Basic Concepts#
The Climate-REF (Rapid Evaluation Framework) is a comprehensive framework for performing climate model evaluation and benchmarking.
The Climate-REF doesn't perform any calculations itself, instead delegates these operations to external diagnostic providers. These providers are responsible for translating a set of datasets
The operation of the Climate-REF is split into four main phases:
flowchart LR
Ingest --> Solve
Solve --> Execute
Execute --> Visualise- Ingest Ingesting datasets that can be used for analysis into a local database. This includes support for CMIP6, Obs4MIPs, and other observational datasets.
- Solve Using the ingested datasets and the data requirements from the metrics, the REF determines which metrics need to be executed.
- Execute The metrics are executed and the results collated. We support multiple different ways of running metrics that may be useful for different use cases.
- Visualise The results of the metrics are visualised. This can be in the form of plots, tables, or other outputs.
Ingest (ref datasets ingest)#
We require metadata about each of the available datasets to determine which diagnostics should be executed.
The metadata required for each dataset depends on the Source Type of the data
(see datasets for more information about what information is used from each dataset source).
We currently support:
- obs4MIPs
- CMIP6
CMIP7-era files will be supported in the near future once we have some example CMORised output.
The ingest phase iterates over the local datasets and extacts the metadata from the files.
This metadata is then indexed in a database.
Ingesting a large amount of datasets can take a long time,
but it is only required to be done once.
The REF requires that input datasets are CMOR-compliant, but does not verify any of the attributes that may be in any CMIP controlled vocabularies. This is to allow for local datasets to be ingested into the REF that may never be intended for publication via ESGF.
Note
Non-CMOR-compliant datasets are not planned on being supported in the immediate future, without support as this would require additional development. There is an open issue to capture the requirements for ingesting non-CMOR-compliant datasets.
Solve (ref solve)#
Diagnostic Providers#
The REF aims to support a variety of different sources of diagnostics providers by providing a generic interface for running diagnostics. This allows for the use of different diagnostic providers to be used interchangeably. These providers are responsible for performing the calculations and analyses. We recommend that the calculations are encapsulated in a separate library, and the diagnostic provider consists of a thin wrapper around the library.
Each diagnostic provider generally provides a number of different diagnostics that can be calculated. An example implementation of a diagnostic provider is provided in the climate-ref-example package.
For the Assessment Fast Track (AFT), we are using the following diagnostic providers:
Diagnostics#
A diagnostic represents a specific calculation or analysis that can be performed on a dataset or group of datasets with the aim for benchmarking the performance of different models. These diagnostic often evaluate specific aspects of the Earth system and are compared against observations of the same quantities.
Each diagnostic implements the Diagnostic protocol. This describes the data requirements of the diagnostic and how to run the diagnostic. The solver uses these requirements to determine if the diagnostic requires execution.
Execution Groups#
During the solve phase,
the REF solver will figure out which (set of) datasets fulfill the requirements to run a given diagnostic.
Generally, each given diagnostic can be executed for many different (sets of) datasets,
e.g. model results from different models or different variables.
Additionally, there might be multiple versions of datasets,
and a metric will need to be re-executed when new versions of datasets become available.
We group all executions for different versions of datasets together into an execution group.
Each execution group has a unique identifier consisting of the unique keys used to group the datasets together.
For example if a diagnostic's data requirements grouped CMIP6 datasets by source_id and experiment_id,
then an example execution group would be cmip6_historical_ACCESS-ESM1-5.

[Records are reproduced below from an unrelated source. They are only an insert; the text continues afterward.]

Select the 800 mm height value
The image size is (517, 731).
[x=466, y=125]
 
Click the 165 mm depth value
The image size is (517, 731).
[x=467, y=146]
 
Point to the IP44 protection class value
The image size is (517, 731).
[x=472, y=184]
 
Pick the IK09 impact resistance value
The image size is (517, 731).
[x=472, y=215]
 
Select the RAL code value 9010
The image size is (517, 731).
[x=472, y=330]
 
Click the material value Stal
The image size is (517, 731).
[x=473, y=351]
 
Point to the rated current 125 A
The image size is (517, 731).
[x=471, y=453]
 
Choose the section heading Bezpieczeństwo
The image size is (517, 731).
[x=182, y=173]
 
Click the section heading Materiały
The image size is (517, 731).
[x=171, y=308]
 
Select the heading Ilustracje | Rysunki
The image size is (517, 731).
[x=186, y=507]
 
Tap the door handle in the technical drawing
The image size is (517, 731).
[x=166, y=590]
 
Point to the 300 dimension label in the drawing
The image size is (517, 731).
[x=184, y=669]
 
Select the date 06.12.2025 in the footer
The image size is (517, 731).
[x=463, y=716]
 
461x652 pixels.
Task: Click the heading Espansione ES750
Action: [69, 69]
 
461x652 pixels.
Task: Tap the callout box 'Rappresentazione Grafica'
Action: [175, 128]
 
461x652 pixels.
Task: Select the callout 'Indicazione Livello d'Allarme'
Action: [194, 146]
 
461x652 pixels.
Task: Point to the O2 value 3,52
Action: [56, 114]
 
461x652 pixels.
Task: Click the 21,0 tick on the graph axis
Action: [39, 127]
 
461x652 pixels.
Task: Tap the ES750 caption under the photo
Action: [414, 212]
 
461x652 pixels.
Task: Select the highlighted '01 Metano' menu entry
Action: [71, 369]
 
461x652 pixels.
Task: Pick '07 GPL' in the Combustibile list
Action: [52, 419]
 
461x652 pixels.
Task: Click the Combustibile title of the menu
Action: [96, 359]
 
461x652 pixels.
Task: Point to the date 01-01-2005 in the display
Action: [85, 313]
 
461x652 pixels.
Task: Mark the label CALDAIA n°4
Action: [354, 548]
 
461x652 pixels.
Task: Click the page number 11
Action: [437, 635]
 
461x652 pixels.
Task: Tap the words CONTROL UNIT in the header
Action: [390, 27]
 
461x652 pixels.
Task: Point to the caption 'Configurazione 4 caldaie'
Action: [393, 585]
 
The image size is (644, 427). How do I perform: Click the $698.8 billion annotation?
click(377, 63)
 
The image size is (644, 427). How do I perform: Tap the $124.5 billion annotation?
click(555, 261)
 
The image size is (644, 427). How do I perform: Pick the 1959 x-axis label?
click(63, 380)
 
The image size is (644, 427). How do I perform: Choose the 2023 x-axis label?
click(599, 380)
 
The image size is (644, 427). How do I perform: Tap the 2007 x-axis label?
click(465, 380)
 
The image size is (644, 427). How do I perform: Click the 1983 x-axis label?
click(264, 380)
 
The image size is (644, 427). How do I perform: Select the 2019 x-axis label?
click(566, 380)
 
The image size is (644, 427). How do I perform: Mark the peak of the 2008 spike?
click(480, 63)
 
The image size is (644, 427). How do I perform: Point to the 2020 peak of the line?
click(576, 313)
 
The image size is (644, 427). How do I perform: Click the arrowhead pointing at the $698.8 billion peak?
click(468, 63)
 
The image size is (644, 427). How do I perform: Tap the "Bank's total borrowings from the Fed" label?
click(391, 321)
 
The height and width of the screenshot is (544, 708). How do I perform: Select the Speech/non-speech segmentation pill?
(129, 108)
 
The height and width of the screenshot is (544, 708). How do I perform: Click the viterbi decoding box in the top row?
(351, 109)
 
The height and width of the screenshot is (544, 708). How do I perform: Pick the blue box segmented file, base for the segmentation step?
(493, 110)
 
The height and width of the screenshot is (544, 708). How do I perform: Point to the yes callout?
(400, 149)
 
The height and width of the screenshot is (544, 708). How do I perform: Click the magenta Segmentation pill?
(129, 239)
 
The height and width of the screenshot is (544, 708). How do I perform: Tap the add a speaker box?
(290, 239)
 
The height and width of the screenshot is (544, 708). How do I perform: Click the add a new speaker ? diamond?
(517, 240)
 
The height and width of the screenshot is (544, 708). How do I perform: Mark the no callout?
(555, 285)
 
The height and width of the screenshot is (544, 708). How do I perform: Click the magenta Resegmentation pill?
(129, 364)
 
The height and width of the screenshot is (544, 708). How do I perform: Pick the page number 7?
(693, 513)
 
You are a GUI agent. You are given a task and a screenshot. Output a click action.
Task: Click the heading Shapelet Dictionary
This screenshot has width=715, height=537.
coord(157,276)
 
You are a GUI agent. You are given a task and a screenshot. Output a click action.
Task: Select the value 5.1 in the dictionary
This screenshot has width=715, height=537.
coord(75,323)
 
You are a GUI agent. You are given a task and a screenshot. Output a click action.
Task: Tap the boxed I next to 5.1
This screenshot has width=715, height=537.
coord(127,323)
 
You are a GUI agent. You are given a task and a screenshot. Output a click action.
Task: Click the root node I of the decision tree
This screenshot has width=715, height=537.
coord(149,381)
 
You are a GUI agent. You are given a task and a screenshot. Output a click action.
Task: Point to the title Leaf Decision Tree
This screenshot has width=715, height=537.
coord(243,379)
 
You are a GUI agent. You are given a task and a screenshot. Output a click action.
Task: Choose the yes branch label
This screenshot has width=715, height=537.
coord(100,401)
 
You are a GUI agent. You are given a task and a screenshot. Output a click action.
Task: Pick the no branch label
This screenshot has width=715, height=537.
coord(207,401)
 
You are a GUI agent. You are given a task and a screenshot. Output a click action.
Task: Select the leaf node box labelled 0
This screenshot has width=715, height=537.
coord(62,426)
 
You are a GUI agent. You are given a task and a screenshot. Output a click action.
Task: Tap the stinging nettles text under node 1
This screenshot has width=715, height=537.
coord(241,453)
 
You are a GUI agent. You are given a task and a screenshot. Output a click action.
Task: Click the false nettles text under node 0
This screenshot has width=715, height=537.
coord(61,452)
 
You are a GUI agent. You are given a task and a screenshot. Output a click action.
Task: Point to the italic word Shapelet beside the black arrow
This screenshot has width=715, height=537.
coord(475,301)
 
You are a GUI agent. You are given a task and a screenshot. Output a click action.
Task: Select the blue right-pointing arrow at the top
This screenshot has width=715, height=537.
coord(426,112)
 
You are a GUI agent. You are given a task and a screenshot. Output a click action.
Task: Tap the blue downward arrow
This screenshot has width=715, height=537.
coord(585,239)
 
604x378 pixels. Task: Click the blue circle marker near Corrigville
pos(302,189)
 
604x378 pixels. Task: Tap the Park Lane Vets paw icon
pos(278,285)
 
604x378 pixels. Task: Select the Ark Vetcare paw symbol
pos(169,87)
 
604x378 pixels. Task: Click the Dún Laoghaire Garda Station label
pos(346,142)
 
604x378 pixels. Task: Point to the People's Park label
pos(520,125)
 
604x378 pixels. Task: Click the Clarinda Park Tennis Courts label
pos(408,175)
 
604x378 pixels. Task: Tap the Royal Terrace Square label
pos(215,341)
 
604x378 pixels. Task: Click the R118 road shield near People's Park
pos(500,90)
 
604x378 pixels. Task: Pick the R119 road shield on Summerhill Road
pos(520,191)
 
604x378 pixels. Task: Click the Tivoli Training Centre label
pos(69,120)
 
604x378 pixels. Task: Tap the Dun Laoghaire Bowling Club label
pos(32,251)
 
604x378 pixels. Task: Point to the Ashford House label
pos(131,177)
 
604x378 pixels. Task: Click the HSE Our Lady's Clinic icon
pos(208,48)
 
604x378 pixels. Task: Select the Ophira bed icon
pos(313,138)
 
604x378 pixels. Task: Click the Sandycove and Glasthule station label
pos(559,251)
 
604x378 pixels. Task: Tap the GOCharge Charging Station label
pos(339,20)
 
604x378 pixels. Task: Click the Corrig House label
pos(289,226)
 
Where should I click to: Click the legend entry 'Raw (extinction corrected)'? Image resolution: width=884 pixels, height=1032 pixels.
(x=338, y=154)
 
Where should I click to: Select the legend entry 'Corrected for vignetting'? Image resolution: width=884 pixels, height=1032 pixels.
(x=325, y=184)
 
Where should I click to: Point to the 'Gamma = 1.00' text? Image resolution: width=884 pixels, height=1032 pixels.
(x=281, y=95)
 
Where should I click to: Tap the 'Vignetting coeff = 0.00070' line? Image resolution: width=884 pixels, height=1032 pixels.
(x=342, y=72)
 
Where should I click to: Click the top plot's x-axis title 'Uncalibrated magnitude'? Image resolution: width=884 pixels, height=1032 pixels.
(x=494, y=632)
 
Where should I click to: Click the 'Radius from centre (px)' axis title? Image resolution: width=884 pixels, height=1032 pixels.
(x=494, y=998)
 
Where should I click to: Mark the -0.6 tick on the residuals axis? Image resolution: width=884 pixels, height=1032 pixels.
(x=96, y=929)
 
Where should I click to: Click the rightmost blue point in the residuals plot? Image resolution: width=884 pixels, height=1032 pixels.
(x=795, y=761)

This enables us to determine if the results for the execution group are up to date, so if the metric is evaluated for the most up-to-date version of the input datasets.
The required execution groups and executions are stored in a database, along with the datasets that are required for each execution.
Execute#
Once the solver has determined which execution groups are out of date, the next step is to perform an execution. This execution will run the diagnostic, with a given set of datasets and produce a number of outputs.
This execution may be performed in a number of different ways.
The result of an execution can be a range of different outcomes depending on what is being evaluated. These outputs can include:
- A single scalar value
- Timeseries
- Plots
- Data files
- HTML reports
These timeseries and scalars are often named metric values. These values are used to compare the performance of different models, and are used by the frontend to generate plots and visualisations across the different executions.
The Earth System Metrics and Diagnostics Standards (EMDS) provide a community standard for reporting outputs. This enables the ability to generate standardised outputs that can be distributed.
Visualise#
After a successful execution, the outputs from the execution are stored in a database. These outputs are then made available through an API/web interface or CLI tool.
An example API/frontend for the REF is being developed, and will be used to visualise the results of the REF via the ESGF. This application will be able to be deployed to modelling centers as well.
A Python-based API will also be made available to interact with a local set of results.